▶ _TRAVAIL À FAIRE_
1) Renvoyez mot pour mot l'extrait du passage fourni qui commence par « Sous un éclatant » et se poursuit jusqu'à « et la calligraphie. ».
2) D'après le passage fourni, de quel shogun le temple Gingaku-ji fut-il la retraite montagneuse ?

### PASSAGE FOURNI ###

29 janvier 2010

Du chemin de la philosophie aux icônes de la féminité du monde flottant










Vendredi 29 janvier 2010

Notre périple touche à sa fin. C’est notre dernière journée à Kyoto et il nous reste tant à découvrir et si peu de temps !

Sous un éclatant soleil matinal, nous nous rendons au temple Gingaku-ji ou Pavillon d’Argent, considéré par certains comme un chef d’œuvre inégalé de l’art du jardin. Ce temple fut la retraite montagneuse du shogun Yoshimasa Ashikaga (1435-1490), à l’origine d’une renaissance artistique très influencée par le bouddhisme zen et baptisée culture d’Higashiyama. Elle est célèbre pour la cérémonie du thé, l’art japonais de l’arrangement floral, le théâtre nô et la calligraphie.

### DONNÉES ENREGISTRÉES ###

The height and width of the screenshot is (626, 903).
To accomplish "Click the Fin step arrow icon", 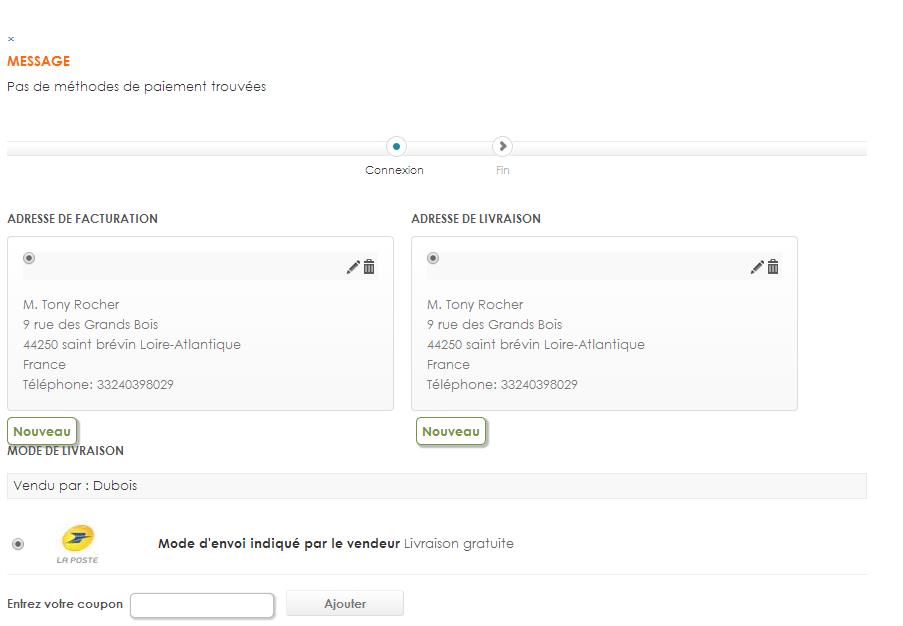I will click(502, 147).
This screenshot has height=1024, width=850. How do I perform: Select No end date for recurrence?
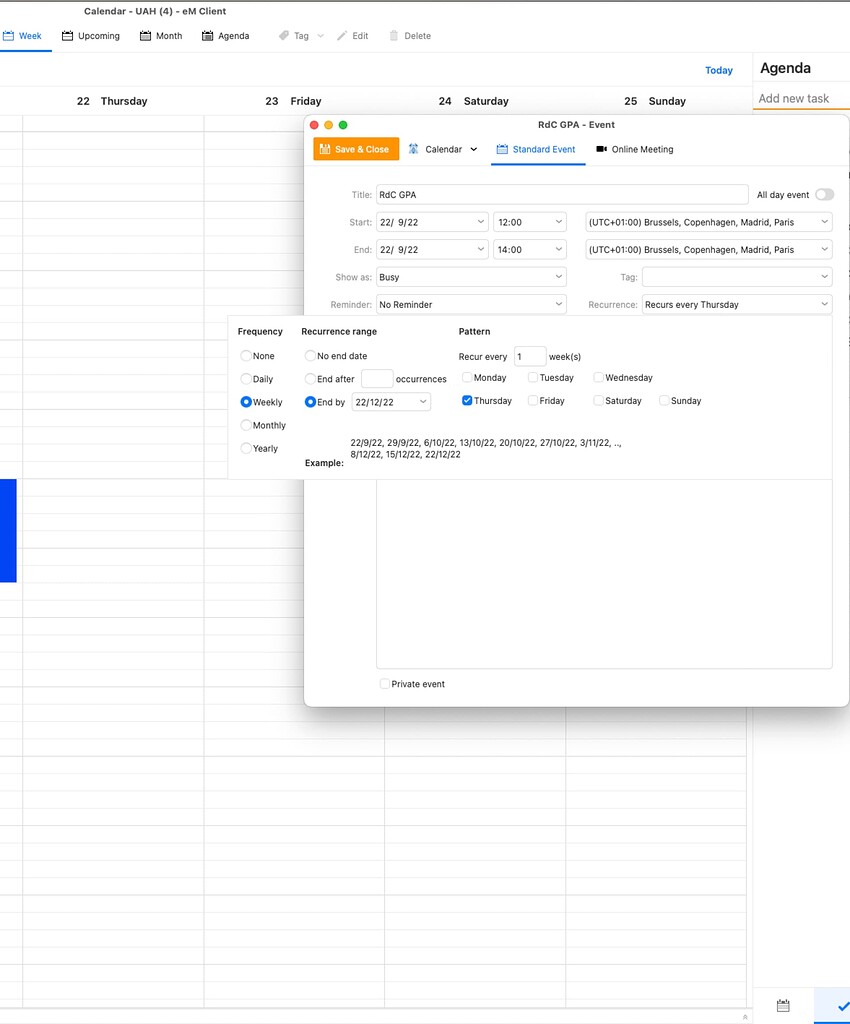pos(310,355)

###

▶ _RÉPONSES PAR TÂCHE_
1)
Sous un éclatant soleil matinal, nous nous rendons au temple Gingaku-ji ou Pavillon d’Argent, considéré par certains comme un chef d’œuvre inégalé de l’art du jardin. Ce temple fut la retraite montagneuse du shogun Yoshimasa Ashikaga (1435-1490), à l’origine d’une renaissance artistique très influencée par le bouddhisme zen et baptisée culture d’Higashiyama. Elle est célèbre pour la cérémonie du thé, l’art japonais de l’arrangement floral, le théâtre nô et la calligraphie.

2) Du shogun Yoshimasa Ashikaga (1435-1490).